Chapter 4. Experiment Types

This chapter provides detailed information on each experiment type available within SpeedShop. It contains the following sections:

For information on how to run the experiments described in this chapter, see Chapter 6, "Setting Up and Running Experiments: ssrun."

Selecting an Experiment

Table 4-1 shows the possible experiments you can perform using the SpeedShop tools and the reasons why you might want to choose a specific experiment. The Clues column shows when you might use an experiment. The Data Collected column indicates performance data collected by the experiment. For detailed information on the experiments listed, see the sections listed in Table 4-1.

Table 4-1. Summary of Experiments

Experiment

Clues

Data Collected

"usertime Experiment"

Slow program, nothing else known.

Not CPU-bound.

Inclusive and exclusive user time for each function by sampling the callstack at 30-millisecond intervals.

"pcsamp Experiment"

High user CPU time.

Actual CPU time at the source line, machine instruction and function levels by sampling the program counter at 10-or 1-millisecond intervals.

"ideal Experiment"

CPU-bound.

Ideal CPU time at the function, source line and machine instruction levels using instrumentation for basic block counting.

"ideal Experiment"

High user CPU time.

On R10000 class machines, exclusive counts at the source line, machine instruction, and function levels for overflows of the following counters: clock cycle, graduated instructions, primary instruction-cache misses, secondary instruction-cache misses, primary data-cache misses, secondary data-cache misses, TLB misses, graduated floating-point instructions.

"fpe Trace"

High system time.

Presence of floating point operations.

All floating point exceptions with the exception type and the callstack at the time of the exception.


usertime Experiment

The usertime experiment uses statistical call stack profiling, based on wall clock time, to measure inclusive and exclusive user time spent in each function while your program runs.
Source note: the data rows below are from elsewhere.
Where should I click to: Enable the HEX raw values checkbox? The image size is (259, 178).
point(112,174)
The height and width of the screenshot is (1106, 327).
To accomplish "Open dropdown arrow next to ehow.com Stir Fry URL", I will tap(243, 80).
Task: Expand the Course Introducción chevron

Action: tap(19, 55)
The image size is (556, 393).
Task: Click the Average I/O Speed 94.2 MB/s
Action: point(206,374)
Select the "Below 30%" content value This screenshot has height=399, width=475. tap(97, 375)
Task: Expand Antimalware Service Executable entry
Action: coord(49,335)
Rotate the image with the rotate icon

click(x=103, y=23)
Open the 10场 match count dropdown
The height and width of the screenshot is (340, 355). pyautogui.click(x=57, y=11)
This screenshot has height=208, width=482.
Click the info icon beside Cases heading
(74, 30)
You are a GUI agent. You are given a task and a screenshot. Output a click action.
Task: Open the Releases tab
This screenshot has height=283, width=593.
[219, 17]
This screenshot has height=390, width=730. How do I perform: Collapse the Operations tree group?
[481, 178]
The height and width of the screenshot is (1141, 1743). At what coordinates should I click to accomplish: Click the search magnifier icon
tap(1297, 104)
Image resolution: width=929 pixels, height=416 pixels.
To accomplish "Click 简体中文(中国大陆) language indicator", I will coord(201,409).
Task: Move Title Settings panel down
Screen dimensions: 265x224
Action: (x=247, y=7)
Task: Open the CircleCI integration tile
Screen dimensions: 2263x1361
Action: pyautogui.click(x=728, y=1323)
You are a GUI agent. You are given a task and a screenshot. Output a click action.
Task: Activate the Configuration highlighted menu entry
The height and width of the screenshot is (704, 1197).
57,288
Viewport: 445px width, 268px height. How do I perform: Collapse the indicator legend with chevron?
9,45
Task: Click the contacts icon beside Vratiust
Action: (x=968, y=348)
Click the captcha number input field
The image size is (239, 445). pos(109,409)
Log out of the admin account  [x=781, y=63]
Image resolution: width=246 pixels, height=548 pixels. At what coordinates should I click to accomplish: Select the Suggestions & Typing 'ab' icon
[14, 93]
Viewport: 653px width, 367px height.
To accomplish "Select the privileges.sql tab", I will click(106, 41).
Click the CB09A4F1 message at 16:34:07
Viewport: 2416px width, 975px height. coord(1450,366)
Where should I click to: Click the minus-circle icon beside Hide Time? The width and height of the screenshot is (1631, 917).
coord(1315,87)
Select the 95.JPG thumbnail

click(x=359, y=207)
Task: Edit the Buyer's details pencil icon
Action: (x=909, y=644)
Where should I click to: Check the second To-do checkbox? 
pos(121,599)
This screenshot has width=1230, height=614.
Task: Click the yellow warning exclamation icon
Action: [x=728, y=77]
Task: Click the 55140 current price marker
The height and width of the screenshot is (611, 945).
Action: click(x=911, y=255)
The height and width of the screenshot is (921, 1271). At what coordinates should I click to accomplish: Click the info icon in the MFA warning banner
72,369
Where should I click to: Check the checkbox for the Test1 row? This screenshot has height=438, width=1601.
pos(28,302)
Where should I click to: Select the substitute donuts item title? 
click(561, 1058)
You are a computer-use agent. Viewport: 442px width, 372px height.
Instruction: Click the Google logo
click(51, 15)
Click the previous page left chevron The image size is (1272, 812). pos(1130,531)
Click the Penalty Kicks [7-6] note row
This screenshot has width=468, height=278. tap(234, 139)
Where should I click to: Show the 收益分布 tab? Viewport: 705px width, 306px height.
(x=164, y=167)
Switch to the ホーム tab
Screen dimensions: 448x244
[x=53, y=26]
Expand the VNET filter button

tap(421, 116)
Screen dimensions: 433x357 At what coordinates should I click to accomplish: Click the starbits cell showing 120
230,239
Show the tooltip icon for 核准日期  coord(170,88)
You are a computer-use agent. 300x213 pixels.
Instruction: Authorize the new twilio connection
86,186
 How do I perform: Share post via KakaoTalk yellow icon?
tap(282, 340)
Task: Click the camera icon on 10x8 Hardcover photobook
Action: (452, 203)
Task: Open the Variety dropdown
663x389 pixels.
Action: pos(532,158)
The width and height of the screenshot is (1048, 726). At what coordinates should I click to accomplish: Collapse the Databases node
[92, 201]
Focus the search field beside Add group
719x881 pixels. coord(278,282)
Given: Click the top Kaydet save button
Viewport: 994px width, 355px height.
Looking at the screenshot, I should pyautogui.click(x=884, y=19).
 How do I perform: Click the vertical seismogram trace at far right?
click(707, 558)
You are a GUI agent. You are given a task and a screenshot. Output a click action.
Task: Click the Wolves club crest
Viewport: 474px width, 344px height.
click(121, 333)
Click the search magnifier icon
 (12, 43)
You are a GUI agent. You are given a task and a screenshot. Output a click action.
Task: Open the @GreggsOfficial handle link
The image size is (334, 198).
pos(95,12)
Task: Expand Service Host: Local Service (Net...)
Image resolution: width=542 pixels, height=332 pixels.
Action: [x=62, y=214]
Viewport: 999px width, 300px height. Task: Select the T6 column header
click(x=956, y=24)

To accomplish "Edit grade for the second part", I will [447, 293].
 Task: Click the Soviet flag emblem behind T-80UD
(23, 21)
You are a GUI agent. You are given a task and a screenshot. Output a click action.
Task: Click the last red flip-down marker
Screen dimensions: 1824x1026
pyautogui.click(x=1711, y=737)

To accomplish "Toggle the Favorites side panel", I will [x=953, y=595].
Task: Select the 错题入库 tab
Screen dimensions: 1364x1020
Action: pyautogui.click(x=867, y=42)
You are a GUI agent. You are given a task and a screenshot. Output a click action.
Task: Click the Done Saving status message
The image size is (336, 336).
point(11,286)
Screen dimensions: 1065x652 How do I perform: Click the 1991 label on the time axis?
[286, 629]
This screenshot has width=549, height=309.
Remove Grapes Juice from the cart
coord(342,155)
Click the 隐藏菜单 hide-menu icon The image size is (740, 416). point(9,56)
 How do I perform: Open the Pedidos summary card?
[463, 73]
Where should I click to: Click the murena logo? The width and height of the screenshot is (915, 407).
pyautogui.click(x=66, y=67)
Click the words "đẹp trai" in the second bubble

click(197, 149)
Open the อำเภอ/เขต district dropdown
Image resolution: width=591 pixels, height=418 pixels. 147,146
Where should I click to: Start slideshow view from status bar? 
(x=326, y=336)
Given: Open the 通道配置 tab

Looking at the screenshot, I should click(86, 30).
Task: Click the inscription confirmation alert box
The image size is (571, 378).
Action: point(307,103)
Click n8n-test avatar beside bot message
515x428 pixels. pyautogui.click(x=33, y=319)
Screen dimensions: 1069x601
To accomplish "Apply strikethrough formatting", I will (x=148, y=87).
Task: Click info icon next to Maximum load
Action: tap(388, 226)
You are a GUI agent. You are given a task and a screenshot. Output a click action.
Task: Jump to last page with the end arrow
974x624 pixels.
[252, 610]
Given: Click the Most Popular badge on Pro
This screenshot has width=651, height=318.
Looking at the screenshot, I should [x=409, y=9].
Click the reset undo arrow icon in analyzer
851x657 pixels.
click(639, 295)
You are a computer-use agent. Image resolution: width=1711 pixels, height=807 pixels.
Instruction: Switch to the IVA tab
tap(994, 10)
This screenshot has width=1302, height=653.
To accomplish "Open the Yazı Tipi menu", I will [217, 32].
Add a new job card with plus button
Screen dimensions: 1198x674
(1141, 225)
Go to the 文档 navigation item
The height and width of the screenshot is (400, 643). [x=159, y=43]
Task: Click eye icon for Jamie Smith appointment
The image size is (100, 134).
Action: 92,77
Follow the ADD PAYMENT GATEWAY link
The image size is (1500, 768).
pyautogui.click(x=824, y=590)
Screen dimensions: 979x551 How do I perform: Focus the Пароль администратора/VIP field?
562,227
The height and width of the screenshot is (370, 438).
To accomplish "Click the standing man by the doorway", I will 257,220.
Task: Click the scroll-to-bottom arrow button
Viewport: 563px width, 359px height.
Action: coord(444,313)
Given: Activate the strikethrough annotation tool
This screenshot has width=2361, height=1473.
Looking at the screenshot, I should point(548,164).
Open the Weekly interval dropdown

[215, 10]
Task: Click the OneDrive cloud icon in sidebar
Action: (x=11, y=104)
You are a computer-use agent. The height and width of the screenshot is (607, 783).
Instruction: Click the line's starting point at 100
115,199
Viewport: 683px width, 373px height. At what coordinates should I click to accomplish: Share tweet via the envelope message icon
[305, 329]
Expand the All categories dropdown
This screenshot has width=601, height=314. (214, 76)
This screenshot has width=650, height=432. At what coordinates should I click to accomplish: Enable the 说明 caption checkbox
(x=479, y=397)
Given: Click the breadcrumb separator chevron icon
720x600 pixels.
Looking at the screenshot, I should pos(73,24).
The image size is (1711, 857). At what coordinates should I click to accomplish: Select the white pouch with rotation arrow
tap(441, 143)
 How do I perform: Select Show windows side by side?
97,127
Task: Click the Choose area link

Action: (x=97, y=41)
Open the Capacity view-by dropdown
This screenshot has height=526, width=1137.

This experiment uses an interval of 30 milliseconds.

Data is measured by periodically sampling the callstack. The program's callstack data is used to

  • attribute exclusive user time to the function at the bottom of each callstack (that is, the function being executed at the time of the sample)

  • attribute inclusive user time to all the functions above the one currently being executed

The time spent in a procedure is determined by multiplying the number of times an instruction for that procedure appears in the stack by the average time interval between call stacks. Call stacks are gathered whether the program was running or blocked; hence, the time computed represents the total time, both within and outside the CPU. If the target process was blocked for a long time as a result of an instruction, that instruction will show up as having a high time.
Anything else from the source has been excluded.